**The problem**
Provide again, from the entries below, every line from the one containing "The image size is (1885, 903)." through the one containing "Given: Click the", exactly as written, and no other line.
___ Given information
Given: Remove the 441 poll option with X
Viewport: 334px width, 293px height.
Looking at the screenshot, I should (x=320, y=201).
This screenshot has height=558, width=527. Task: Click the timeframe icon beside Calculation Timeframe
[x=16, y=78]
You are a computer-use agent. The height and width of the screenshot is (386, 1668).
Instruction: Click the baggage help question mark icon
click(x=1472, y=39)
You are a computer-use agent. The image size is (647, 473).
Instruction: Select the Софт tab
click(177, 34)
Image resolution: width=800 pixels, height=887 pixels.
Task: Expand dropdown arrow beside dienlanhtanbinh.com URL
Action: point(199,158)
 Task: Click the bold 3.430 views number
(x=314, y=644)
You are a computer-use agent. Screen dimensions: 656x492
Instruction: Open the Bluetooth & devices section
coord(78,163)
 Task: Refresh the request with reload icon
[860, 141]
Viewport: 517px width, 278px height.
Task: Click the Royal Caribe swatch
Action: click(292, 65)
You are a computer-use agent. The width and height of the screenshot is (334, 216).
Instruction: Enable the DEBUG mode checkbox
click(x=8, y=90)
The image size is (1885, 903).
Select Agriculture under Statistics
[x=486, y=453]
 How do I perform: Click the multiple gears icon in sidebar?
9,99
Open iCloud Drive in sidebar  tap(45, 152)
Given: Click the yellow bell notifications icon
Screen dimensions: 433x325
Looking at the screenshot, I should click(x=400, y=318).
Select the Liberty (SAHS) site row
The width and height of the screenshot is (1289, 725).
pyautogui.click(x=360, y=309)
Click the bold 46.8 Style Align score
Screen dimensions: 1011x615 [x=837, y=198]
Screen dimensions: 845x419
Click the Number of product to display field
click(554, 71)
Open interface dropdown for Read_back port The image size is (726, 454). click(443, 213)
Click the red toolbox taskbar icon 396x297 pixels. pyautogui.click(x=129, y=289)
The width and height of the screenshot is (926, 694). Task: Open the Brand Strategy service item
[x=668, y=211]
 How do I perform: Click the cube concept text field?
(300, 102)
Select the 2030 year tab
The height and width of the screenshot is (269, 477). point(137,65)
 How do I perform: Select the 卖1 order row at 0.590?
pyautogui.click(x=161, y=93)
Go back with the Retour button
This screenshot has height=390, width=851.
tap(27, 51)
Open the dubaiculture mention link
______
**Result of this task**
The image size is (1885, 903).
Select Agriculture under Statistics
[x=486, y=453]
 How do I perform: Click the multiple gears icon in sidebar?
9,99
Open iCloud Drive in sidebar  tap(45, 152)
Given: Click the yellow bell notifications icon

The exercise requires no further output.